CARES Act Reporting Requirements
In March 2020 Congress passed, and the President signed, the Coronavirus Aid, Relief, and Economic Security (CARES) Act. The statute required “every laboratory that performs or analyzes a test that is intended to detect SARSCoV-2 or to diagnose a possible case of COVID-19” to report the results from each such test to the Secretary of the Department of Health and Human Services (HHS), and authorized HHS to prescribe the form and manner of such reporting. On June 4, HHS released new guidance outlining the data elements required for reporting, which included, among other elements:
· Patient age
· Patient race
· Patient ethnicity
· Patient sex
· Patient residence zip code
· Patient residence county
· If the patient is employed in health care
· Is the patient a resident in a congregate care setting (including nursing homes, residential care for people with intellectual
and developmental disabilities, psychiatric treatment facilities, group homes, board and care homes, homeless shelter,
foster care or other)
· If the patient is hospitalized
· If the patient is pregnant
The guidance also indicates that additional data elements may be requested by state, local, or federal health departments at any time.

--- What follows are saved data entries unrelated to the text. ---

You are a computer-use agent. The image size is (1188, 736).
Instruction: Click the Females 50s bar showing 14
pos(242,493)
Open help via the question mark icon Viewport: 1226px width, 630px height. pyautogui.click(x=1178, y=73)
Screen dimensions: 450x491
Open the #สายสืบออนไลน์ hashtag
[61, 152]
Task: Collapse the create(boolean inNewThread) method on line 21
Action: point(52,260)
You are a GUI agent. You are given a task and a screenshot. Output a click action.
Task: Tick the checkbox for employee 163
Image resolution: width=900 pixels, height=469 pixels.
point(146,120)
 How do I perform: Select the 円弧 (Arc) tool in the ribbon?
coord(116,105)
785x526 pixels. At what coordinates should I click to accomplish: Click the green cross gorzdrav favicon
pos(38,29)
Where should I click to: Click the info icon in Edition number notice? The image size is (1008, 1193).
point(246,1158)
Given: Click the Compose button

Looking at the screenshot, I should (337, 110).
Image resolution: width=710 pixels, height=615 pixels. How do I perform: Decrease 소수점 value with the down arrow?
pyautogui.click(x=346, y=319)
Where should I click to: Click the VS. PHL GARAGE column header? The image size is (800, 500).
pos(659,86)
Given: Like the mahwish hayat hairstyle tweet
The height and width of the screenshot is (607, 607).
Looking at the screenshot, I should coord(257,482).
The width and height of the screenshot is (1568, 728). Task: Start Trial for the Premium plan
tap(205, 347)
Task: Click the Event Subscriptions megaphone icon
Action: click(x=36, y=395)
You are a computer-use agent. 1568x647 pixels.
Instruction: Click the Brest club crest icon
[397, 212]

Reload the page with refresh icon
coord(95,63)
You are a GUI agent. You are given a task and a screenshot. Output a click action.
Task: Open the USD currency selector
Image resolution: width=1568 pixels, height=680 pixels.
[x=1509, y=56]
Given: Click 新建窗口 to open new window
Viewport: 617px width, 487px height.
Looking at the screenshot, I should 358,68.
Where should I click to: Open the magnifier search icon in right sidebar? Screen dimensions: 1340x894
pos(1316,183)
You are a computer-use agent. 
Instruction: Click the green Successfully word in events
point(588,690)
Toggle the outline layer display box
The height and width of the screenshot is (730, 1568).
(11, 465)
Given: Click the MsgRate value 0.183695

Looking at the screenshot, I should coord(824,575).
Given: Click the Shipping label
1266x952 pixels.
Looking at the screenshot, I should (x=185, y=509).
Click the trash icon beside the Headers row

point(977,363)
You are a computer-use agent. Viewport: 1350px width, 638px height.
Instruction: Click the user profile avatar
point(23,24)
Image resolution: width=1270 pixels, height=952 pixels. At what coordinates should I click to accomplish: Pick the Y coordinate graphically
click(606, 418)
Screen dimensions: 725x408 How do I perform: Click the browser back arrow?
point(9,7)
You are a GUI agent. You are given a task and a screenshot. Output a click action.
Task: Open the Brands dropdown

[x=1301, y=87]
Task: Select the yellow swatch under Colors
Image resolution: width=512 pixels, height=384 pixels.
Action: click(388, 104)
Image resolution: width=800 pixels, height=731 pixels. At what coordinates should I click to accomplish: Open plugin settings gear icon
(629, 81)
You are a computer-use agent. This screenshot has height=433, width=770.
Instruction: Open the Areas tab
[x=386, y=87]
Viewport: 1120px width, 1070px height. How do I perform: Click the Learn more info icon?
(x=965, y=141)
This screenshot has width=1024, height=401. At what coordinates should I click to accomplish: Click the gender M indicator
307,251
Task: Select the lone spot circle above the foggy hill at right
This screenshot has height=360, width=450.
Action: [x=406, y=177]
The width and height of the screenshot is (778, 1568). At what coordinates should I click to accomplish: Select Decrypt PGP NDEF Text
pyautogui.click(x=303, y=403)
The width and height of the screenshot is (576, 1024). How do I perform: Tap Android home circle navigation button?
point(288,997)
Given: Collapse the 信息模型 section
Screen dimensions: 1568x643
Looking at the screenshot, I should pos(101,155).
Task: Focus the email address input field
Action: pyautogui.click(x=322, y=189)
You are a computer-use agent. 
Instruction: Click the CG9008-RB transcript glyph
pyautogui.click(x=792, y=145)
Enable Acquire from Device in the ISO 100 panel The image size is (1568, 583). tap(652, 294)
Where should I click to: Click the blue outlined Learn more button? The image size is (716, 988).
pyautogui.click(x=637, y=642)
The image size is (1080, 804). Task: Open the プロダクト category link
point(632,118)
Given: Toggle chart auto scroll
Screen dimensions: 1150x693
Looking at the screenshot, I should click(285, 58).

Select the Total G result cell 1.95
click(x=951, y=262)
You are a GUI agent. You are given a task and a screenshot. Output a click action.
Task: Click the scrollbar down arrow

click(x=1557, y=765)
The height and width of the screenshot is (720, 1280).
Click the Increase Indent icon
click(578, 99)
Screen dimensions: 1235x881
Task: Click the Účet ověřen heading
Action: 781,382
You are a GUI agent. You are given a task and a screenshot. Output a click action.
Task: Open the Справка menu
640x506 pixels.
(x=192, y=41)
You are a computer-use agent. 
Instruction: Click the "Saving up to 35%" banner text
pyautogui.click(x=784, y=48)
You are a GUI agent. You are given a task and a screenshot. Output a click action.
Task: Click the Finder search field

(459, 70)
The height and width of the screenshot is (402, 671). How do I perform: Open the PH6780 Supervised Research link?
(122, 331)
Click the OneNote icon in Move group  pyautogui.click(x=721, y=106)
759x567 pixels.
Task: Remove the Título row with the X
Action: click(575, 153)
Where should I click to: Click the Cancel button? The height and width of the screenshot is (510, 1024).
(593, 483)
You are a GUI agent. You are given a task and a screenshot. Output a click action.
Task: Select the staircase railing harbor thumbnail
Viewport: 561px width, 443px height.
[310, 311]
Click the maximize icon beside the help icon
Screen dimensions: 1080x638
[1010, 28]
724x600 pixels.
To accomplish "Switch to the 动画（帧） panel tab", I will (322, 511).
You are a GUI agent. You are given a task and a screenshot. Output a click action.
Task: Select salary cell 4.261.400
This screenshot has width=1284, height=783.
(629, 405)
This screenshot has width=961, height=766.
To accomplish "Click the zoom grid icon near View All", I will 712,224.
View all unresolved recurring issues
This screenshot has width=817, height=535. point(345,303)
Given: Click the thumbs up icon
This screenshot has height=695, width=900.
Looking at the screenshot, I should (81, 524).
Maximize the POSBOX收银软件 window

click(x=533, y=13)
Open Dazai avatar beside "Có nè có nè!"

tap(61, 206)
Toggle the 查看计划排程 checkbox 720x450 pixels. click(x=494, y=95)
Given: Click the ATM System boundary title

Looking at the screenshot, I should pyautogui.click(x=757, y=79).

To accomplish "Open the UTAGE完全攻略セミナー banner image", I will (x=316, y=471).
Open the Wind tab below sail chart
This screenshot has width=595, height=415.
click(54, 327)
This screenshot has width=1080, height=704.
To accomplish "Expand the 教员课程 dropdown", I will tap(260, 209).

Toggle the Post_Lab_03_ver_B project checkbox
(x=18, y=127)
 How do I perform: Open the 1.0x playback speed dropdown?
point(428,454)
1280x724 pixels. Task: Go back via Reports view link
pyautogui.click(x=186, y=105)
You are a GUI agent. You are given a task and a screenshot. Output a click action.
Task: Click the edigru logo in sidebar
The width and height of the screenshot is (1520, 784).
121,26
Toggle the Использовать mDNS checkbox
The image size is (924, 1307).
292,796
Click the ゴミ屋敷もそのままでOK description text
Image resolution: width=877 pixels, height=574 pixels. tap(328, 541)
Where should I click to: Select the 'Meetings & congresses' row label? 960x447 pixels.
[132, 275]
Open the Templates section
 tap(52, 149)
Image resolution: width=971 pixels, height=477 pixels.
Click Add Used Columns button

If required data elements are not available, providers, laboratories and public health departments are encouraged to leverage resources like state, regional, or national Health Information Exchanges or Networks to obtain missing, required information. Reporting of these data elements must begin no later than August 1, 2020. While this guidance applies to all laboratories, it does not require states or local public health departments to report COVID-19 mortality data by any specific demographic breakdowns.